Endangered Wild Horses Return to Kazakhstan’s Golden Steppe

Three wild horses have been transported from the Prague Zoo to the vast grasslands of Kazakhstan, restoring the endangered species to one of its natural habitats after an absence of a century. 

A Czech military plane helped to deliver the Przewalski’s horses to the “Golden Steppe,” or Altyn Dala, in central Kazakhstan, where they will stay for a while in enclosures to get used to conditions in their new environment. The Czech Ministry of Foreign Affairs said it co-funded repairs to the enclosures after damage caused by recent flooding in the Central Asian country.  

“Congratulations to all those involved in these huge efforts to return these wild horses to the steppes of Kazakhstan,” said the Altyn Dala Conservation Initiative, a multinational partnership that is working to restore the Kazakh steppe ecosystem. It said on Tuesday that another group of the wild horses, which are named after the Russian geographer who identified the species in 1881, are on their way from Tierpark Berlin, a German zoo.

Przewalski’s horse is “the last genetically wild horse on Earth” and its Russian namesake first came across the species in Mongolia, according to the multinational conservation group. The species vanished from the wild in the 1960s. But several European zoos kept some of the horses, saving the species from extinction, and reintroductions into the wild began in the 1990s, first in China and then in Mongolia. 

The Prague Zoo is leading the relocation project in Kazakhstan, which aims to introduce a total of eight Przewalski’s horses to the steppe in the first year and several dozen horses over the next five years.

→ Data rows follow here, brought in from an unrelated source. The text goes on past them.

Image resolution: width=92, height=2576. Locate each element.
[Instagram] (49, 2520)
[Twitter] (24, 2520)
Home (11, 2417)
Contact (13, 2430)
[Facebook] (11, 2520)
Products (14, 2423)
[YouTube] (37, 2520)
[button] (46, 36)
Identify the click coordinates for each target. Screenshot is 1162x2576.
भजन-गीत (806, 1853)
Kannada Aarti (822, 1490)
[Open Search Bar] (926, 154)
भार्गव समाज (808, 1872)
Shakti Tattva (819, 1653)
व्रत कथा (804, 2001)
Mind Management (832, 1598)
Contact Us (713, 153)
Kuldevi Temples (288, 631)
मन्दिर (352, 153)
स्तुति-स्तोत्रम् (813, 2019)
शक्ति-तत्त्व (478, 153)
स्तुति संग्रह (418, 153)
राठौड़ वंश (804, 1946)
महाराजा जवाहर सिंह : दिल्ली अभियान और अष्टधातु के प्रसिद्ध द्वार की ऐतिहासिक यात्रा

Some of the wild horses will also come from Hungary’s Hortobagy National Park, which has the largest group of Przewalski’s horses outside Mongolia, as well as Nuremberg Zoo in Germany. 

The reintroduction center for the horses is located in the Torgai steppe, which lies within a network of linked nature reserves that total 40,000 square kilometers, according to the Frankfurt Zoological Society, a partner in the Altyn Dala Conservation Initiative. The initiative, in turn, is led by the Association for the Conservation of Biodiversity of Kazakhstan.

The conservation initiative has overseen a surge in the number of saiga antelope to more than 1.9 million, a 10-fold increase since a devastating disease outbreak in 2015. 

“Unlike the Saiga, the Przewalski’s horse prefers a much broader selection of grasses, and in turn distributes the seeds of additional plant species across their shared steppe environment, playing a complimentary role.  In addition to this, their dung piles provide nutrients to other plants and decomposers, such as insects,” the initiative said. 

A key part of the project is raising awareness about the wild horses among local communities. Conservationists are planning work with children and schools, providing educational materials and coloring books that outline the differences between wild and domestic horses.